Считая, что науки о материи и о жизни уже совершили переход к позитивизму, Конт предполагал перенести его и на науки об обществе; в общем и целом вся его философия стала возможной лишь благодаря гигантской ошибке в исторической оценке ситуации. Поскольку ее предпосылки не только не были реализованы, но даже и сейчас далеки от реализации, вероятность ее воздействия можно отнести лишь в неопределенно далекое будущее.
Его курьезный исторический оптимизм характерен для эпохи; сегодня трудно представить себе тот неслыханный подъем, какой охватил Европу после Великой французской революции и слегка приутих лишь на время эпизода с Наполеоном. Это целиком и полностью относится к литературе: если учесть, что в 1830 году (ограничимся только Францией и даже одним Парижем) такие писатели, как Бальзак, Шатобриан, Гюго, были на пике активности — при том, что мы берем лишь самые существенные примеры, — то поневоле представляется мощное, бесформенное творческое бурление, которое распространялось во всех направлениях. Эта кипучая деятельность затронула и сферу философии: все знают о философии немецкой, и гораздо меньше-о французской. Может показаться странным сопоставлять Конта и Фурье, настолько противоположны их системы. Тем не менее у них есть общие черты — и не только широта взгляда, граничащая с мегаломанией и едва ли не с безумием (у Фурье это скорее бред, у Конта-мания), но и убежденность, что общество можно перестроить на совершенно новых началах на протяжении нескольких поколений, если не нескольких лет, в зависимости от исходной общественной формации.
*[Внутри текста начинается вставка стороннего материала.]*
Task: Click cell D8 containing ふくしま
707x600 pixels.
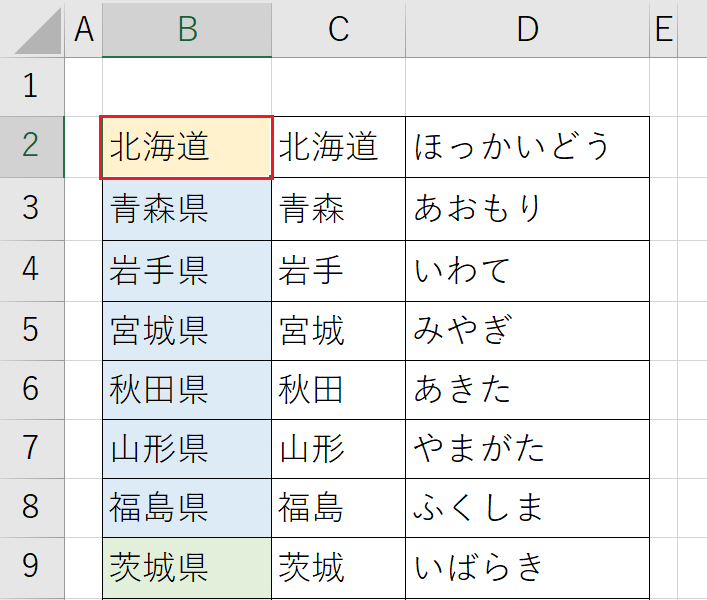Action: tap(528, 508)
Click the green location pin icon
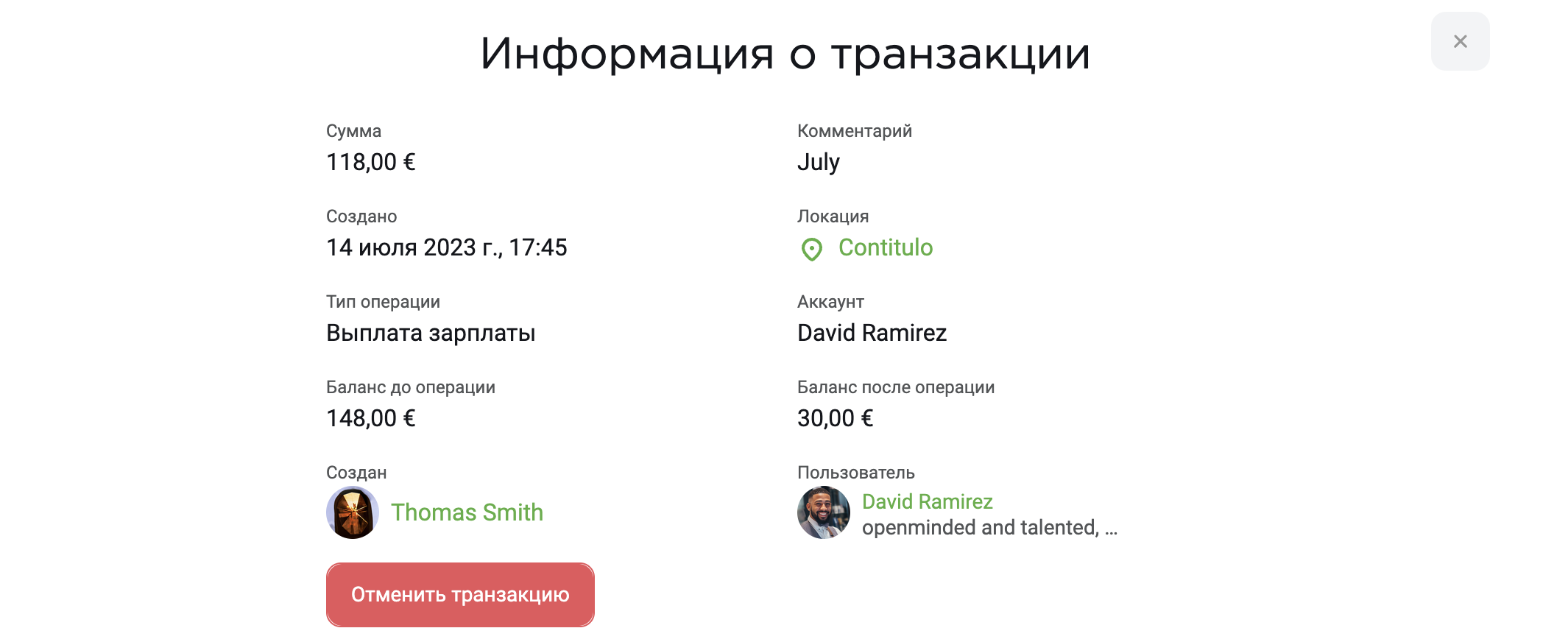This screenshot has height=642, width=1568. [811, 250]
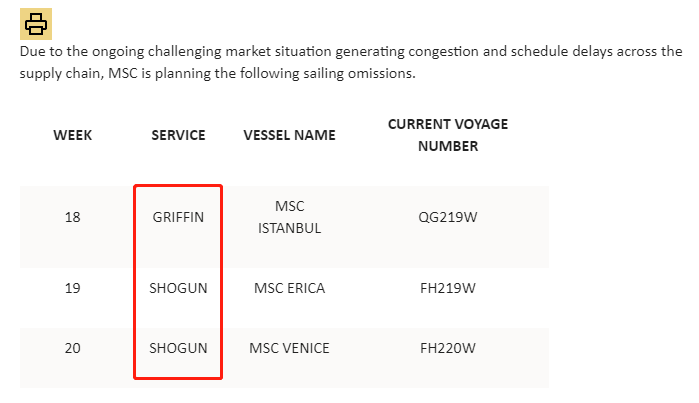The image size is (699, 403).
Task: Click voyage number FH219W
Action: (x=447, y=289)
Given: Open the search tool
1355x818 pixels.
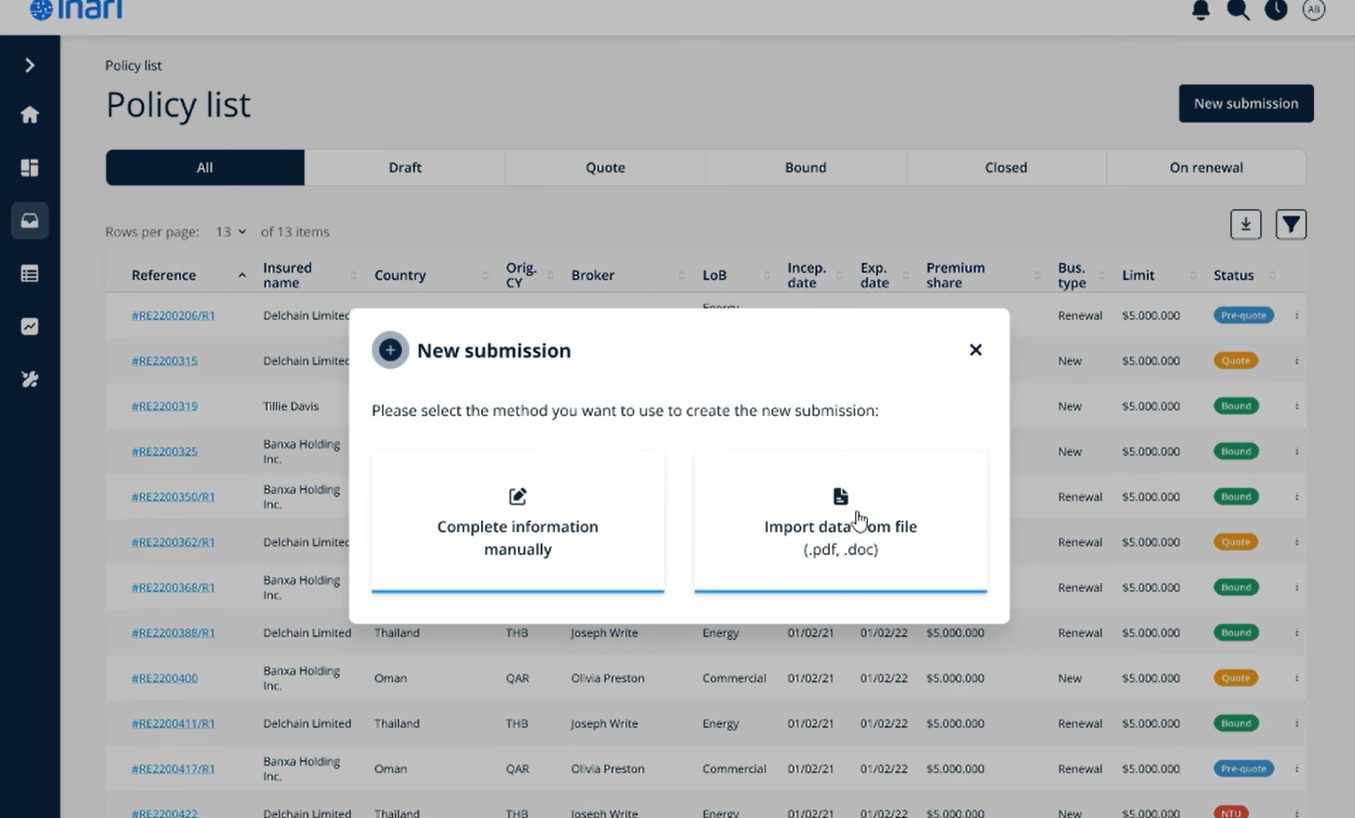Looking at the screenshot, I should point(1238,10).
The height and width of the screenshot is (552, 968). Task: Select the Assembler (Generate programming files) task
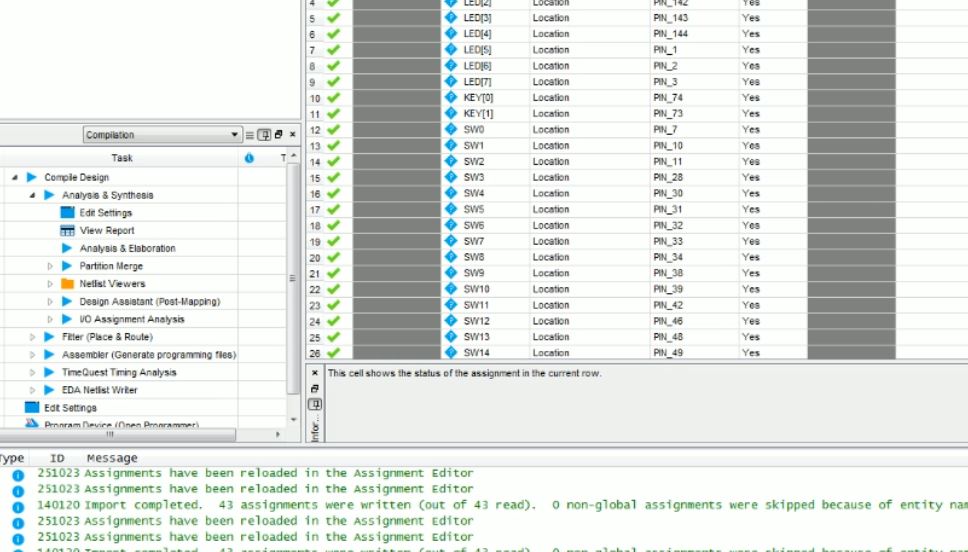[x=149, y=355]
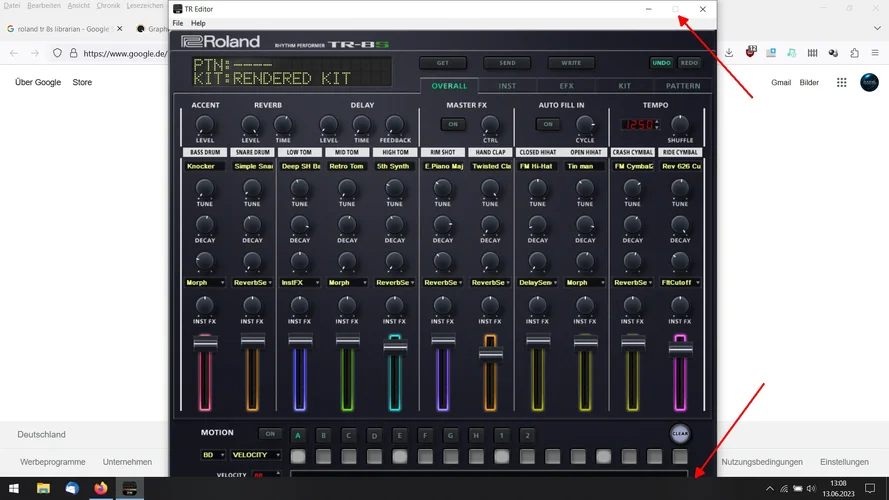Expand the Velocity parameter dropdown
The image size is (889, 500).
pyautogui.click(x=256, y=455)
Главная тема Фурье — это то, что можно назвать мотивацией производителей; здесь ему нет равных, и он обещает головокружительные улучшения на протяжении одной человеческой жизни. Конту по этому поводу сказать особо нечего (так же, впрочем, как и Прудону, и Марксу, и, собственно говоря, всем социальным реформаторам, кроме Фурье). Второе его новшество, на внедрение которого он отводил более длительное время, касается семьи, супружества и сексуальных нравов в целом; здесь Конт также лишь повторяет уже существующие схемы — за исключением странного образа грядущей Девы-Матери в конце.
При всем при том умолчания Шарля Фурье не менее значимы, но в ином плане.
Он не говорит ни о собственности, ни о наследовании, ни, по-настоящему, о политической системе; а главное, он почти ничего не говорит о религии — в эпоху, когда религиозные основания французского общества начали рушиться, он довольствуется расплывчатыми антиатеистическими заявлениями. Сближает обоих авторов и то, что они писали много и чересчур поспешно, что обоим пришлось тяжелым трудом зарабатывать себе на хлеб, и что оба высокомерно пренебрегают самыми обычными стилистическими условностями. Обоих сегодня относят к разряду абсолютно нечитабельных и годных разве что для нескольких извращенцев, которые обожают их странности — бурлескную бессвязность у Фурье, назойливые повторы у Конта — и видят в них признак гениальности.
53
Статья представляет собой предисловие к книге Мишеля Бурдо “Огюст Конт сегодня” (Bourdeau М. Auguste Comte aujourd’hui. P.: Kime, 2003).
54
Цит. по: Паскаль Б. Мысли / Пер. с фр. Ю. Гинзбург. М., 1995. С. 99 (№ 84).